Asked by Cue Entertainment whether HMV would survive, McGowan said it was “too early to say”.
Commenting on the news Entertainment Retailers Association CEO Kim Bayley said, “After what has been widely reported as a tough fourth quarter for retailers, HMV is not the only high street name facing tough decisions right now. It is a fast-moving situation and it is too early to say how it will end. What is clear is that following its first move into administration in 2013, HMV has enjoyed a remarkable turnaround and it is conceivable that this will happen again. The fact is the physical entertainment market is still worth up to £2 billion a year so there is plenty of business there.

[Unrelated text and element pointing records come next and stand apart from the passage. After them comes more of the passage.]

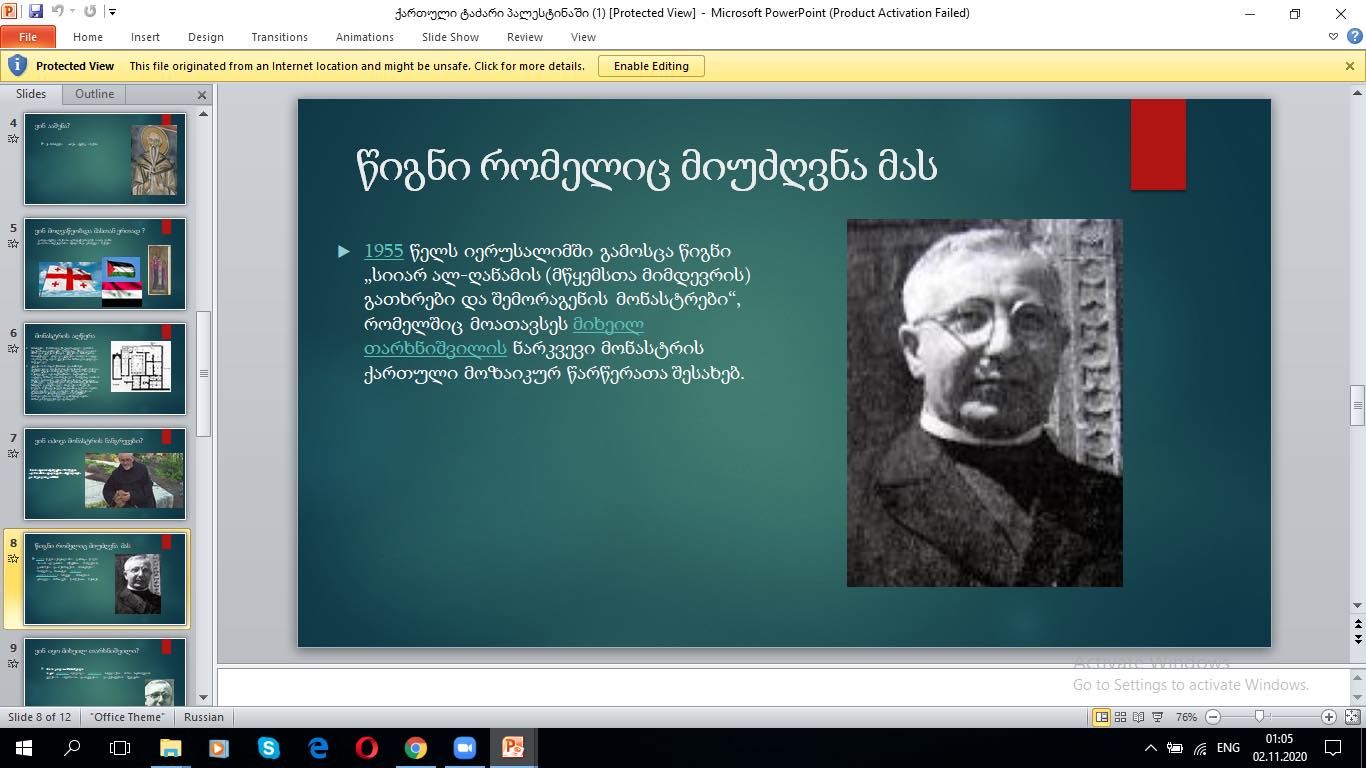Click the Enable Editing button

(651, 66)
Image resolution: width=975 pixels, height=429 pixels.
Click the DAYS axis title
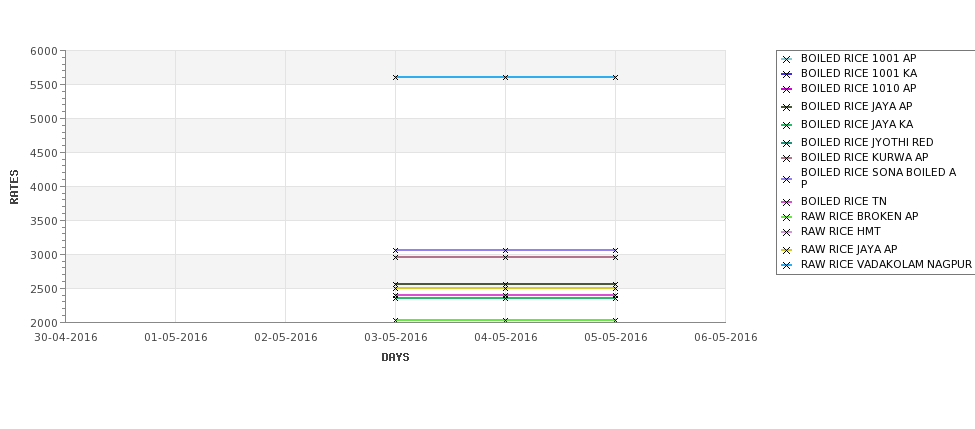click(x=395, y=358)
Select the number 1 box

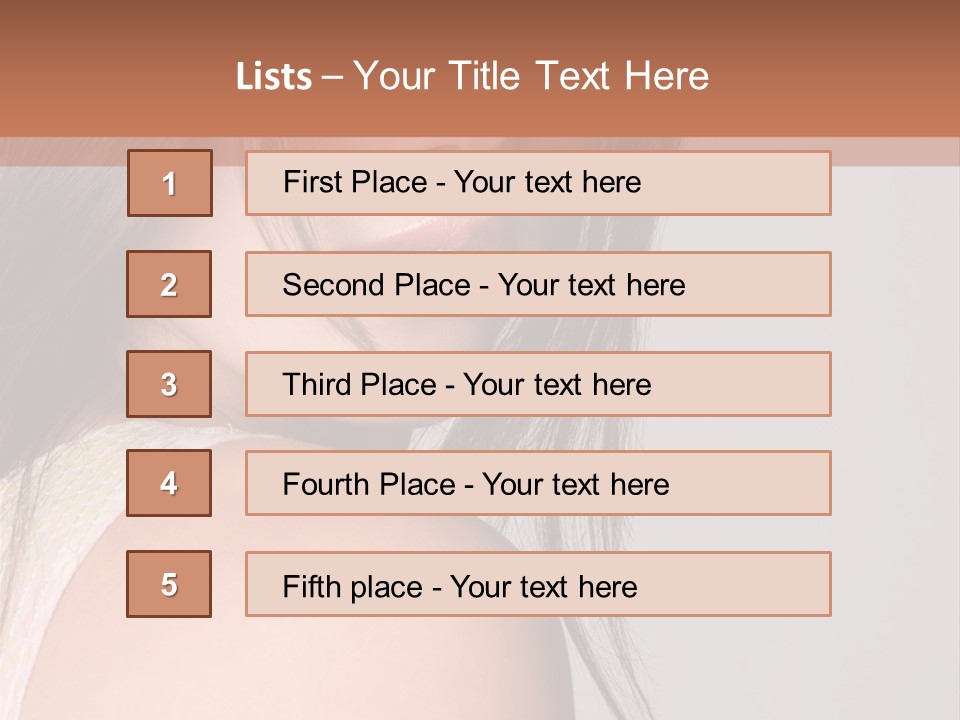point(169,183)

For the sake of HMV’s staff, customers and suppliers, we are very much hoping HMV can turn things around again.”
British Association for Screen Entertainment CEO Liz Bales said: “The potential loss of any fondly regarded name from the high street is further evidence of the challenges facing the retail sector as a whole. Evolving consumer habits and routes to purchase continue to have an impact upon bricks and mortar sellers but even as digital and online sectors develop, BASE and its members remain committed to supporting physical formats and ensuring they are accessible for the millions of consumers for whom they remain the format of choice.”
Abbey Home Entertainment’s Dan Harriss said of the news, however, that it reflected both government inaction and the increasingly “digital first” emphasis of the entertainment sector: “We are deeply saddened to see HMV go into administration again and it will be a tremendous loss to both the industry and the high street. A business that was well run by an enthusiastic and knowledgeable team harshly illustrates how difficult/ impossible it is to operate on the high street against fierce online competition.
“It is a shame that the government has not acted in the preceding years to help level the playing field for bricks and mortar retailers, who employ thousands and try to keep town centres alive. While the industry has fought hard to keep HMV in business with improved terms, pushing a digital agenda with reverse windows can only have accelerated consumer demand to digital and not helped HMVs cause.